• ПРИВЕДЁННЫЙ ОТРЫВОК:
Копию машинописного текста набоковского стихотворения с рукописными исправлениями (подписанный оригинал был послан редактору Пирсу) я обнаружил в обширном архиве Эдмунда Уилсона в библиотеке редких книг и рукописей Бейнеке Йельского университета (Edmund Wilson Papers. Box 170, folder 4246). Вложенные Набоковым в письмо от 16 июня 1942 года, стихи были помещены в отдельную папку вместе с другими его поэтическими и прозаическими сочинениями и журнальными вырезками, которые слались «дорогому Банни» в разные годы. В этой папке «Человек Будущего» пролежал без малого восемьдесят лет и уцелел, как и положено Супермену, чтобы, наконец, увидеть свет в оригинале и в нашем русском переводе.
Первая публикация: Andrei Babikov. Superman Returns. An Unpublished Poem by Vladimir Nabokov // The Times Literary Supplement. 2021. March 5. P. 15.
Выражаю сердечную признательность Ольге Ворониной, приславшей мне копии неопубликованных писем Набокова и Пирса, Брайану Бойду, Стивену Блэквеллу и Станиславу Швабрину за обсуждение настоящей работы, а также Джеймсу Пуллену, представляющему интересы «The Wylie Agency», за любезное разрешение опубликовать это стихотворение Набокова.

• ВЫПОЛНИТЕ ЗАДАНИЯ:
1. Ответьте по отрывку о находке стихотворения Набокова:
(a) В какой библиотеке обнаружена копия машинописного текста стихотворения?
(b) Какой датой помечено письмо, в которое были вложены стихи?
(c) В каком издании вышла первая публикация?
2. Пожалуйста, воспроизведите дословно фрагмент отрывка о находке стихотворения Набокова, начиная со слов «Первая публикация: Andrei» и продолжая до слов «это стихотворение Набокова.».
3. Изложите отрывок о находке стихотворения Набокова в двух предложениях.
Следующий далее перечень взят из другого источника.

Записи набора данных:
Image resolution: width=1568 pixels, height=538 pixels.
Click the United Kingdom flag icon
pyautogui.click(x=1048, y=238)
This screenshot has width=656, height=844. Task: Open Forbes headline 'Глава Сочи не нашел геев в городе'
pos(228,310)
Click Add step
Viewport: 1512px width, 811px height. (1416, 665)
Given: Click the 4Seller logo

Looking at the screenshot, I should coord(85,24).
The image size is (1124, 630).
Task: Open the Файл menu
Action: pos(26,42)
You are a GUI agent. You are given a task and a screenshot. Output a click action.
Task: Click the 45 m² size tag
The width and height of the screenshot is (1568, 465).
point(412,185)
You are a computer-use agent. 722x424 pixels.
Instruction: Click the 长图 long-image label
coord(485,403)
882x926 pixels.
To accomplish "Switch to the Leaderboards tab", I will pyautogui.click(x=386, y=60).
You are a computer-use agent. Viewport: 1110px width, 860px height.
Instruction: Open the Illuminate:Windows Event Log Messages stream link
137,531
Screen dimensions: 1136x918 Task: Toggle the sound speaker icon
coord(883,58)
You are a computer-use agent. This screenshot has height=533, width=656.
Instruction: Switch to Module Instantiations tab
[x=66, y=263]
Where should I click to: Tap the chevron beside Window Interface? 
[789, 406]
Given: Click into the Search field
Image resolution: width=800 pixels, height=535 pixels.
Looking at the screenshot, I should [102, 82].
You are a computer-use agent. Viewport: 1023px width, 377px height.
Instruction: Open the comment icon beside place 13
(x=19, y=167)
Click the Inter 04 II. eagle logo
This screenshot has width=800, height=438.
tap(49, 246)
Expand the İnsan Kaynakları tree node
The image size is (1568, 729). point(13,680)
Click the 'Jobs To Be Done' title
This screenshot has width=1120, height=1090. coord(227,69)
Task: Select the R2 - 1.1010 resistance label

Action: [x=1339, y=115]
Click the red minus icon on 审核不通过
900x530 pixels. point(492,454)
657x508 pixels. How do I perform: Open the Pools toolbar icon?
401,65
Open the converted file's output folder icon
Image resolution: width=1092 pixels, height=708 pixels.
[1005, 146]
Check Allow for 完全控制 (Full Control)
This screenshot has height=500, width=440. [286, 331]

• ИТОГОВЫЕ ОТВЕТЫ:
1.
(a) В библиотеке редких книг и рукописей Бейнеке Йельского университета.
(b) 16 июня 1942 года.
(c) В The Times Literary Supplement (2021, 5 марта, с. 15).

2.
Первая публикация: Andrei Babikov. Superman Returns. An Unpublished Poem by Vladimir Nabokov // The Times Literary Supplement. 2021. March 5. P. 15.
Выражаю сердечную признательность Ольге Ворониной, приславшей мне копии неопубликованных писем Набокова и Пирса, Брайану Бойду, Стивену Блэквеллу и Станиславу Швабрину за обсуждение настоящей работы, а также Джеймсу Пуллену, представляющему интересы «The Wylie Agency», за любезное разрешение опубликовать это стихотворение Набокова.

3. Копия машинописного текста стихотворения Набокова с рукописными исправлениями обнаружена в архиве Эдмунда Уилсона в библиотеке Бейнеке Йельского университета; стихи были вложены в письмо от 16 июня 1942 года. Пролежав в папке без малого восемьдесят лет, «Человек Будущего» впервые опубликован в The Times Literary Supplement 5 марта 2021 года.